[Data records]
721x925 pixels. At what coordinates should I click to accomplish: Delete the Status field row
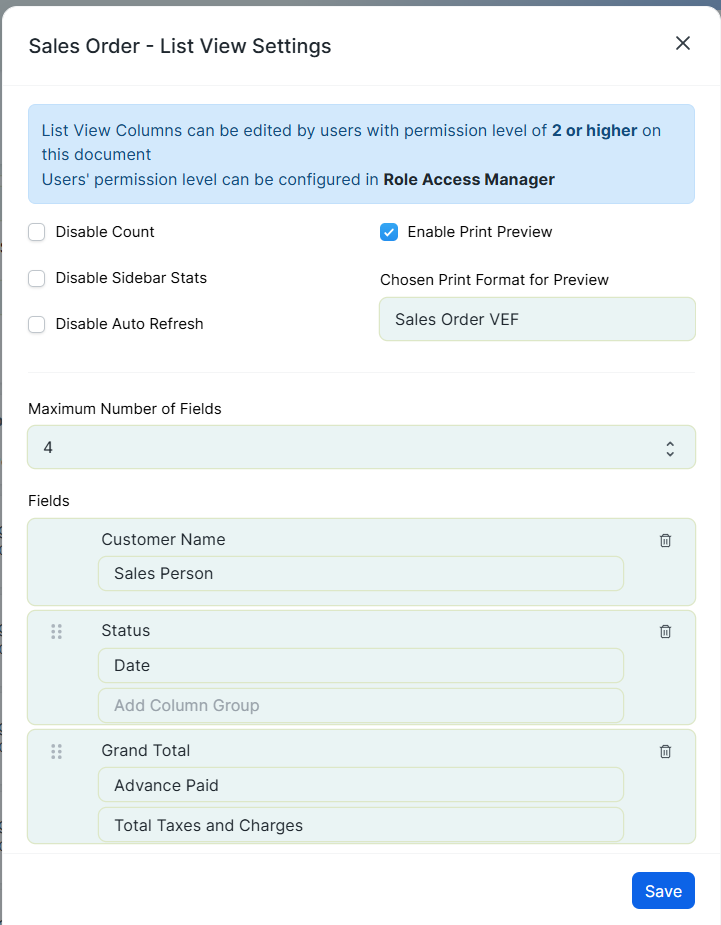point(665,631)
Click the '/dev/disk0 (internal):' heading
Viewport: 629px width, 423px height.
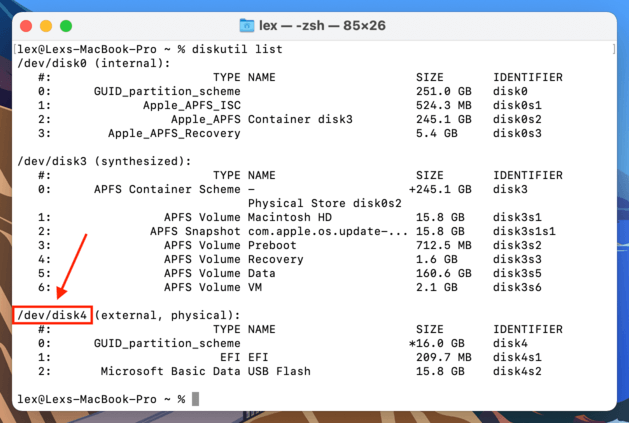pyautogui.click(x=94, y=63)
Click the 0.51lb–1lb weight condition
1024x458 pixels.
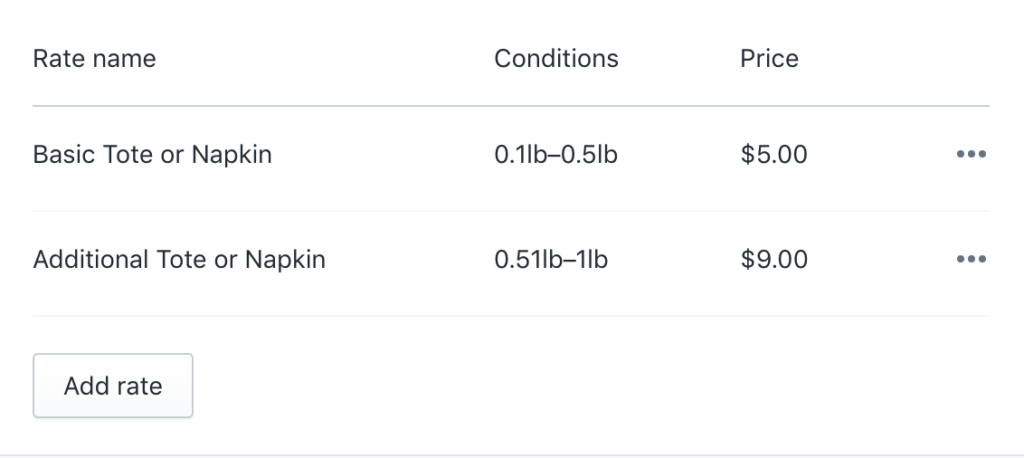coord(551,260)
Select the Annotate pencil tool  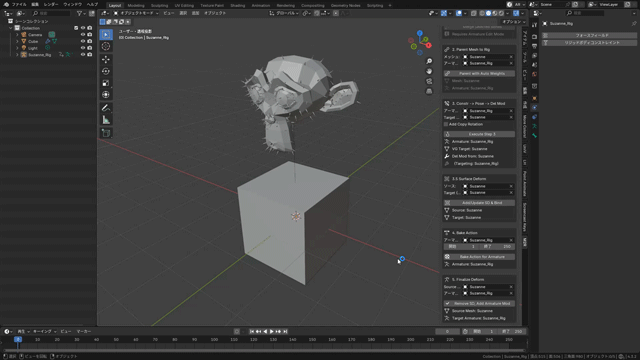tap(106, 108)
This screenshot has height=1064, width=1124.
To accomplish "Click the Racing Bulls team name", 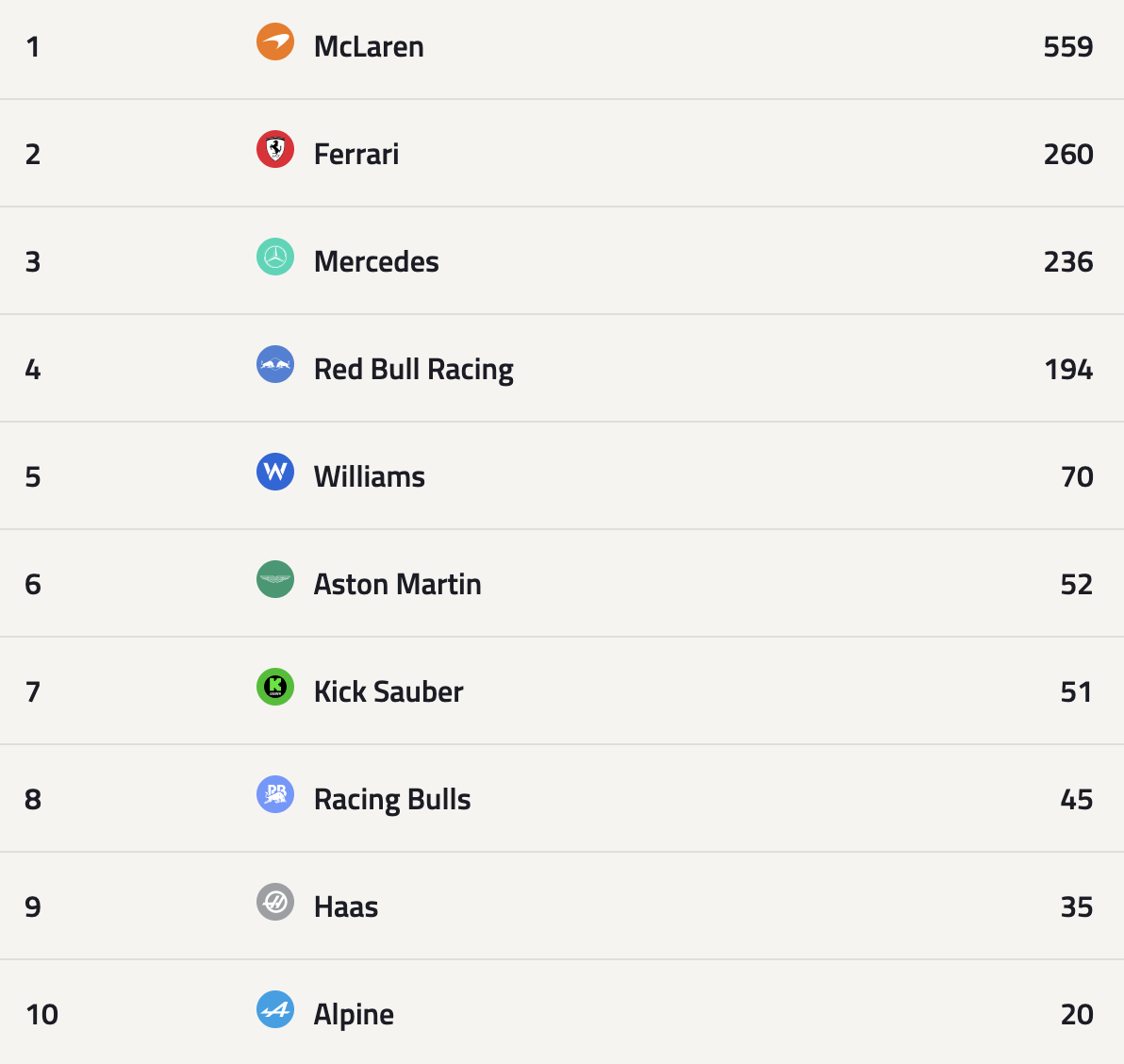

WHAT THE EXERCISE ASKS:
Beginning with the first entry above, reproduce every line verbatim until the line with "Click the 0.51lb–1lb weight condition", which is included too; omit pictures.

OUTPUT BELOW:
721x925 pixels. At what coordinates should I click to accomplish: Delete the Status field row
point(665,631)
Click the '/dev/disk0 (internal):' heading
Viewport: 629px width, 423px height.
pyautogui.click(x=94, y=63)
Click the 0.51lb–1lb weight condition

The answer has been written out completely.